── Dataset
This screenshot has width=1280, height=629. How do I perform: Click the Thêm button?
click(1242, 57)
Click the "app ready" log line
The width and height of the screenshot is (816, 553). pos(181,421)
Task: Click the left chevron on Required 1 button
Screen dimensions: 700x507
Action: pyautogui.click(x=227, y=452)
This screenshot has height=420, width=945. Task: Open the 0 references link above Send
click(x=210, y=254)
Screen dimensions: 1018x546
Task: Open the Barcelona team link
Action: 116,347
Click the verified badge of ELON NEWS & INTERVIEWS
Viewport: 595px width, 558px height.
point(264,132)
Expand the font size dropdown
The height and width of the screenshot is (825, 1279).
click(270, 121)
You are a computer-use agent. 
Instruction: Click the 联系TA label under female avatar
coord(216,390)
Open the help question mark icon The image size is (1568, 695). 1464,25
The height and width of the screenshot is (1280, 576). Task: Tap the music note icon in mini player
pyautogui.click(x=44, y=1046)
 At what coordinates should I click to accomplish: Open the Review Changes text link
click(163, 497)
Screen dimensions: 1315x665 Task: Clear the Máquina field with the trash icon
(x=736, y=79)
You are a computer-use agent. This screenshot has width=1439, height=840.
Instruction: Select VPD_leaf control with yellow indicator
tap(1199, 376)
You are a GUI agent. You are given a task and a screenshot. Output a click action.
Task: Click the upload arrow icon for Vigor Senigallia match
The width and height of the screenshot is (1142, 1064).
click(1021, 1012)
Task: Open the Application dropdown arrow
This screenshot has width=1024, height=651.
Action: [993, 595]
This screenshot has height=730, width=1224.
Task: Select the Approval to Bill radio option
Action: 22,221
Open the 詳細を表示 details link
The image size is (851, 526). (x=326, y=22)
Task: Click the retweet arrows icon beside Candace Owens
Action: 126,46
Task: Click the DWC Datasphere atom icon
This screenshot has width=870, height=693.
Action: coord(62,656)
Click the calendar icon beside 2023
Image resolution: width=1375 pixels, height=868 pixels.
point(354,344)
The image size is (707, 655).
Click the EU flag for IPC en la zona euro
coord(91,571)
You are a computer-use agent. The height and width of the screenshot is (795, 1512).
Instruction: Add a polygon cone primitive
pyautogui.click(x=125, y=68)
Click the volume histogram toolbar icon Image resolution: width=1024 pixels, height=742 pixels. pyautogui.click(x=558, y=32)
────
Task to complete: Your answer must contain every line of the records, exactly.

Result:
This screenshot has width=1280, height=629. How do I perform: Click the Thêm button?
click(1242, 57)
Click the "app ready" log line
The width and height of the screenshot is (816, 553). pos(181,421)
Task: Click the left chevron on Required 1 button
Screen dimensions: 700x507
Action: pyautogui.click(x=227, y=452)
This screenshot has height=420, width=945. Task: Open the 0 references link above Send
click(x=210, y=254)
Screen dimensions: 1018x546
Task: Open the Barcelona team link
Action: 116,347
Click the verified badge of ELON NEWS & INTERVIEWS
Viewport: 595px width, 558px height.
point(264,132)
Expand the font size dropdown
The height and width of the screenshot is (825, 1279).
click(270, 121)
You are a computer-use agent. 
Instruction: Click the 联系TA label under female avatar
coord(216,390)
Open the help question mark icon The image size is (1568, 695). 1464,25
The height and width of the screenshot is (1280, 576). Task: Tap the music note icon in mini player
pyautogui.click(x=44, y=1046)
 At what coordinates should I click to accomplish: Open the Review Changes text link
click(163, 497)
Screen dimensions: 1315x665 Task: Clear the Máquina field with the trash icon
(x=736, y=79)
You are a computer-use agent. This screenshot has width=1439, height=840.
Instruction: Select VPD_leaf control with yellow indicator
tap(1199, 376)
You are a GUI agent. You are given a task and a screenshot. Output a click action.
Task: Click the upload arrow icon for Vigor Senigallia match
The width and height of the screenshot is (1142, 1064).
click(1021, 1012)
Task: Open the Application dropdown arrow
This screenshot has width=1024, height=651.
Action: [993, 595]
This screenshot has height=730, width=1224.
Task: Select the Approval to Bill radio option
Action: 22,221
Open the 詳細を表示 details link
The image size is (851, 526). (x=326, y=22)
Task: Click the retweet arrows icon beside Candace Owens
Action: 126,46
Task: Click the DWC Datasphere atom icon
This screenshot has width=870, height=693.
Action: coord(62,656)
Click the calendar icon beside 2023
Image resolution: width=1375 pixels, height=868 pixels.
point(354,344)
The image size is (707, 655).
Click the EU flag for IPC en la zona euro
coord(91,571)
You are a computer-use agent. The height and width of the screenshot is (795, 1512).
Instruction: Add a polygon cone primitive
pyautogui.click(x=125, y=68)
Click the volume histogram toolbar icon Image resolution: width=1024 pixels, height=742 pixels. pyautogui.click(x=558, y=32)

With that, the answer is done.